Copy out, from the entries below, each line that holds the string "agent".

Saved entries:

________________________

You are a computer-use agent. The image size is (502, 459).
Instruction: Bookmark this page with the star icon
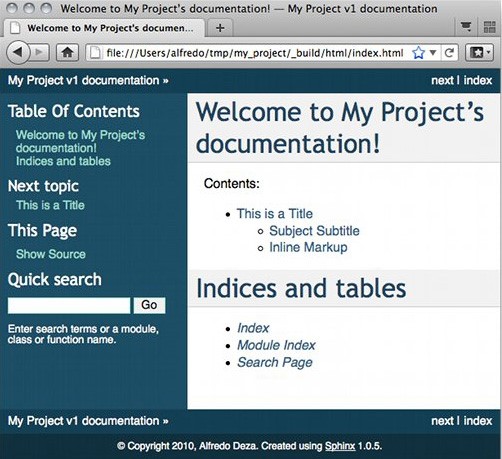(418, 53)
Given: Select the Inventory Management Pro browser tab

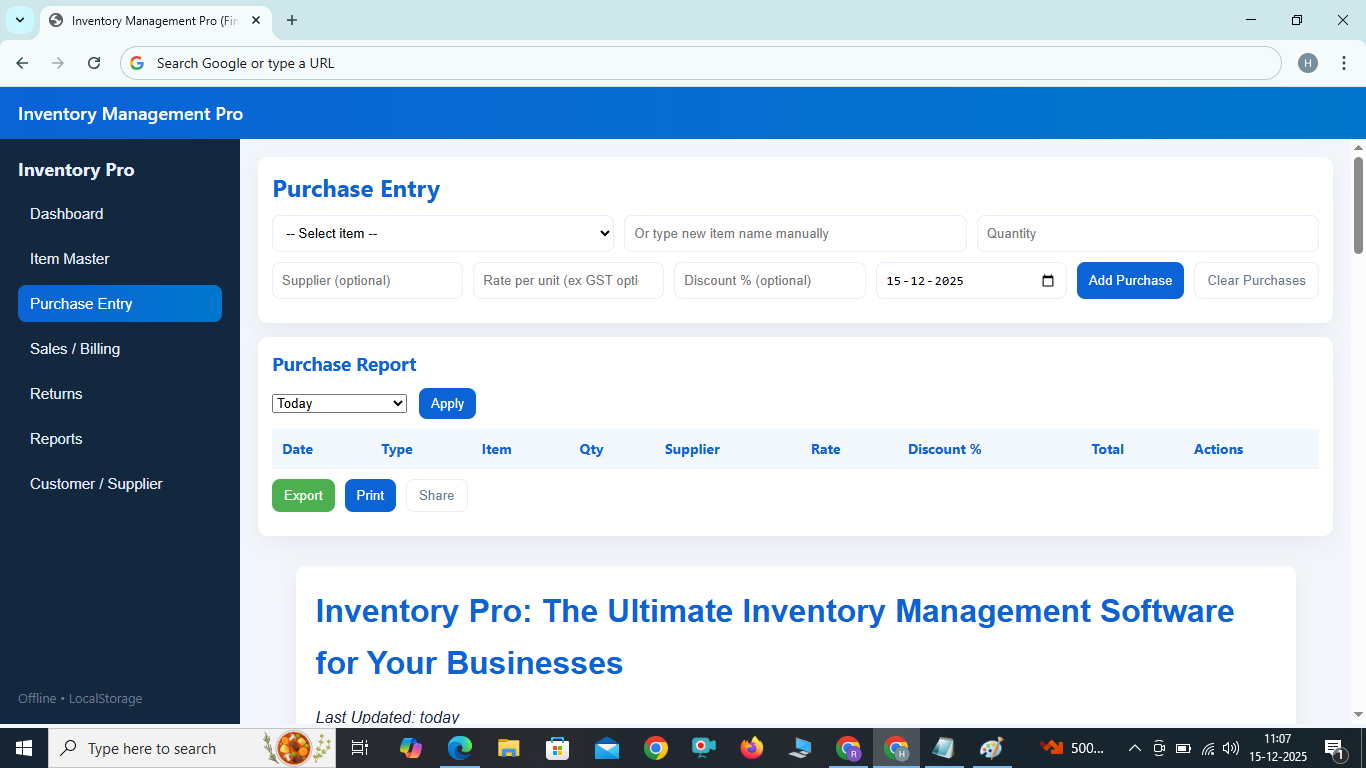Looking at the screenshot, I should coord(150,20).
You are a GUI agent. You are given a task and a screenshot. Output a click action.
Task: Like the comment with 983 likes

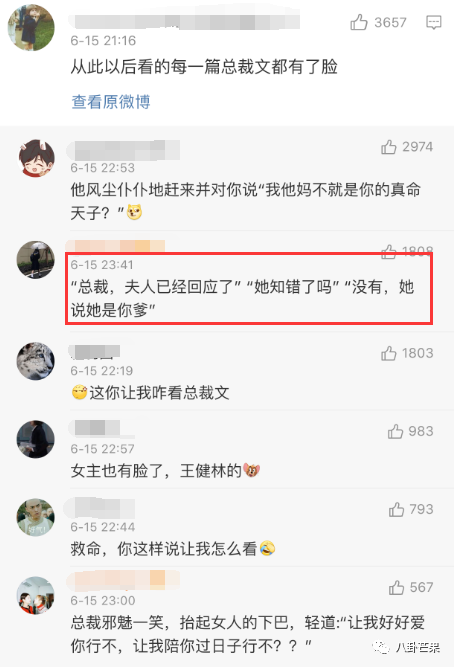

________________________

Task result:
You are a computer-use agent. The image size is (502, 459).
You are a GUI agent. You are given a task and a screenshot. Output a click action.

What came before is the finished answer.